How to complete this task: Could you repeat word for word only the lines from the one containing "Viewport: 1024px width, 625px height." to the last line of the data below?

Excerpts from a dataset:

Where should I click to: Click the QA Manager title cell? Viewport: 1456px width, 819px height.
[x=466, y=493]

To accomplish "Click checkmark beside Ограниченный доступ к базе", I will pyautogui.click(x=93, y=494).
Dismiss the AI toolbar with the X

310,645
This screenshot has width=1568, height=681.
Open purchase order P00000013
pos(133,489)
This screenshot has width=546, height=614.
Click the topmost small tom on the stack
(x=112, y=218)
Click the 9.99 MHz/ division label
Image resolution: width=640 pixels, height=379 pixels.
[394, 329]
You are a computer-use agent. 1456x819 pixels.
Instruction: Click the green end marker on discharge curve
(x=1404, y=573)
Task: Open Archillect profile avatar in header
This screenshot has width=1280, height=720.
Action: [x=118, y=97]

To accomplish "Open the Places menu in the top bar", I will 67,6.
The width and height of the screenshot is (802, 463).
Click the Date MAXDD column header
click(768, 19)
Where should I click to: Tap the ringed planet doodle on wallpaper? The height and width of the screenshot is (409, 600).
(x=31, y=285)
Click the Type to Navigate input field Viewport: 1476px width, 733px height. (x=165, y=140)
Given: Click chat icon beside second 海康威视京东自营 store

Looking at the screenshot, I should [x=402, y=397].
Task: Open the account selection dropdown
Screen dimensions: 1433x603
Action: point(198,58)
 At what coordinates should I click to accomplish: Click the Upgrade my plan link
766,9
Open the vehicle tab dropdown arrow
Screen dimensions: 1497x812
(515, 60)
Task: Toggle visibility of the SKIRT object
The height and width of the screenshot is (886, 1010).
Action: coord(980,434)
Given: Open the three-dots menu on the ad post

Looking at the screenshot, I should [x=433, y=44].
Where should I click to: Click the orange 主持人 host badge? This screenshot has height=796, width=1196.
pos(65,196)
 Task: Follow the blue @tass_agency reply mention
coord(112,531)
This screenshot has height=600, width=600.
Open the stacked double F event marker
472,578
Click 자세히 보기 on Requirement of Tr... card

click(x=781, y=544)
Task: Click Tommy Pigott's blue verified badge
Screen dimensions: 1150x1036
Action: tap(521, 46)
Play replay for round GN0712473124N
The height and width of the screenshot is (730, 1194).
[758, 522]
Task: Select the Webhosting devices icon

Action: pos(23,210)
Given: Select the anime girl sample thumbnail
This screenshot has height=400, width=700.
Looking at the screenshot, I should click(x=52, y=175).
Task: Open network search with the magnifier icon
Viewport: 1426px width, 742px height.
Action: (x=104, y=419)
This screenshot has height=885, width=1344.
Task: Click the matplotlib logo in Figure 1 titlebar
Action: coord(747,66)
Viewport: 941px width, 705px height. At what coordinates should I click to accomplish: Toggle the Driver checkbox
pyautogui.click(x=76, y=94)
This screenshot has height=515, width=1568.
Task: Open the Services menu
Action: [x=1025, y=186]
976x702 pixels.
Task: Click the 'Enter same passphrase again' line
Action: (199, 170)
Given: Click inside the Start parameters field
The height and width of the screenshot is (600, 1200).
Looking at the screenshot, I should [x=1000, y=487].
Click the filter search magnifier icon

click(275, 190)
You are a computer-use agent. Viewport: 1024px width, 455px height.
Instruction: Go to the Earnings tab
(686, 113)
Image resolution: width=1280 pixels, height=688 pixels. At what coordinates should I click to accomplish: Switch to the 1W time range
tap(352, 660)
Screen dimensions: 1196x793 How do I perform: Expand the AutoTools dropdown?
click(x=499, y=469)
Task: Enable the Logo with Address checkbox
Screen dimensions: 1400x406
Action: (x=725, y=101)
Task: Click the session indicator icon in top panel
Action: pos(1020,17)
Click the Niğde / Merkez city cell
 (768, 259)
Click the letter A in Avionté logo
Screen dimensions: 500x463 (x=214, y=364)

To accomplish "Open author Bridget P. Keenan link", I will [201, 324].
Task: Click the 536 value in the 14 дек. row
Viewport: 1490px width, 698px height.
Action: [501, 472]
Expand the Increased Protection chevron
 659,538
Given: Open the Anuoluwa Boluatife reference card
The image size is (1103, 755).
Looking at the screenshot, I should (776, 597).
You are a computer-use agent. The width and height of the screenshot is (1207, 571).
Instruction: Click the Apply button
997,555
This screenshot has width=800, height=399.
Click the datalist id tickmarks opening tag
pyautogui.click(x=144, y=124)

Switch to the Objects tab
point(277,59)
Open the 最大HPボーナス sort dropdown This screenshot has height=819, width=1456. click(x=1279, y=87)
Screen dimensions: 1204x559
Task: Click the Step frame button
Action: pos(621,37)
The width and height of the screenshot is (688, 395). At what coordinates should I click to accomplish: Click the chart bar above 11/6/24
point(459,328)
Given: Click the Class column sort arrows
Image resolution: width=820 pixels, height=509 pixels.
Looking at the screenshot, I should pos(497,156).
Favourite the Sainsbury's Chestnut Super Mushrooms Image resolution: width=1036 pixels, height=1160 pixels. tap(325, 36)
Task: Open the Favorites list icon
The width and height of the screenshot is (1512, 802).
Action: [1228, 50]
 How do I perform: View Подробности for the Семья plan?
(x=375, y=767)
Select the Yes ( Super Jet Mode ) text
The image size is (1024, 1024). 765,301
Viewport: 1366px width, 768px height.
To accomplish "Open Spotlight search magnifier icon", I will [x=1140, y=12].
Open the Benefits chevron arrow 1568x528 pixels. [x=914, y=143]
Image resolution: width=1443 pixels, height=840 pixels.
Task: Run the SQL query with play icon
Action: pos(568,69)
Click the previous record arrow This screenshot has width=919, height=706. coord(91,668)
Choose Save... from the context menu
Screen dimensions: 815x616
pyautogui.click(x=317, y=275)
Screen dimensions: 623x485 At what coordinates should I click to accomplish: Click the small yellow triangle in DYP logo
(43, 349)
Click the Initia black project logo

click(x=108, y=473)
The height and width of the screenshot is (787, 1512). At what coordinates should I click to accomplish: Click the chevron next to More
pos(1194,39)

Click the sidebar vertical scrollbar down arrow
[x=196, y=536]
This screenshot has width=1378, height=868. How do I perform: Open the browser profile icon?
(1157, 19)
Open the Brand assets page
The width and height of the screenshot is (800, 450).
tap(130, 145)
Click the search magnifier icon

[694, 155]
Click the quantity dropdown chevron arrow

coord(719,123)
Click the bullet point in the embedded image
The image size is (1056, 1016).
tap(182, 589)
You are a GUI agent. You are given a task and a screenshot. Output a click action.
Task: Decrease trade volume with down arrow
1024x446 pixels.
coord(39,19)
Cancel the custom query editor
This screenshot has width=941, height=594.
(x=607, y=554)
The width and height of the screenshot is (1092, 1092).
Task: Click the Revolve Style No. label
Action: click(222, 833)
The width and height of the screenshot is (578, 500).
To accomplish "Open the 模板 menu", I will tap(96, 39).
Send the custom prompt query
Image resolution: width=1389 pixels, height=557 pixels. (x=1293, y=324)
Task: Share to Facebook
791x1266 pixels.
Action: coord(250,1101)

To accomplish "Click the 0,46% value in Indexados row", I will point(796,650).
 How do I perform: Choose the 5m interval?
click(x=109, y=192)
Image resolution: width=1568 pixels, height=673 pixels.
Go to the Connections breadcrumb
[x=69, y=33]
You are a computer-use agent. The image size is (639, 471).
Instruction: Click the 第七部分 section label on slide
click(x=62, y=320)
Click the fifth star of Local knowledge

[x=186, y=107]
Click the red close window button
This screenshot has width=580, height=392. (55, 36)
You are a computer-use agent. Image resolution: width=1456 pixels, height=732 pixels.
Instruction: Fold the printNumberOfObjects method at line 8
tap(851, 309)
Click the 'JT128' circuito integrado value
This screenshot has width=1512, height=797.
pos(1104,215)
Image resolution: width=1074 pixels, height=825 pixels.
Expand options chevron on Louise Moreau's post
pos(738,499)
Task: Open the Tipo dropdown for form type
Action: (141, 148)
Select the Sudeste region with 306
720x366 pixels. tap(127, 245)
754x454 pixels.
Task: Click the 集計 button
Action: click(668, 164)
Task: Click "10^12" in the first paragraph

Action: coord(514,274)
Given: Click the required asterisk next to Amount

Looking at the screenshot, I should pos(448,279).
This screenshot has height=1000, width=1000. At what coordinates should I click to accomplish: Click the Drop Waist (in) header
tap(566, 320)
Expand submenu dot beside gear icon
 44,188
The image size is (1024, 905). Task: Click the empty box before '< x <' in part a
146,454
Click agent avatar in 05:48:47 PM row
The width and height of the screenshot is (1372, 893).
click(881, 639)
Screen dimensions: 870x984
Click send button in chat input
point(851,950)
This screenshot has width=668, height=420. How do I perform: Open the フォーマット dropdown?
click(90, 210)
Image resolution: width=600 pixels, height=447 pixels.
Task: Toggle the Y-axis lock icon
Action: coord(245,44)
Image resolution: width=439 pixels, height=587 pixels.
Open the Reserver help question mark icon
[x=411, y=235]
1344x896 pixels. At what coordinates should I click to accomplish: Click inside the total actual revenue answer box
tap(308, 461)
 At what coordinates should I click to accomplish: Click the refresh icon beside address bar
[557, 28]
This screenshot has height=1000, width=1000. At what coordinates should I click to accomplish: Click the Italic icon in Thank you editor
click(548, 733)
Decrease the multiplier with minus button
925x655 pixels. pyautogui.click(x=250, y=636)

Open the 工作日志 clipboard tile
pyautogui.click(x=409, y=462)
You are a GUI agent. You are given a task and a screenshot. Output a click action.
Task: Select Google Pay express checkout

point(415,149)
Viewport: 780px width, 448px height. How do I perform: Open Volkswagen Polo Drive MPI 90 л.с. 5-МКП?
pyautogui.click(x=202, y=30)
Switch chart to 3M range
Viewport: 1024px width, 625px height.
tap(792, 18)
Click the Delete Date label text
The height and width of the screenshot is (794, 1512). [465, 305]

Solution to this task:
Viewport: 1024px width, 625px height.
tap(792, 18)
Click the Delete Date label text
The height and width of the screenshot is (794, 1512). [465, 305]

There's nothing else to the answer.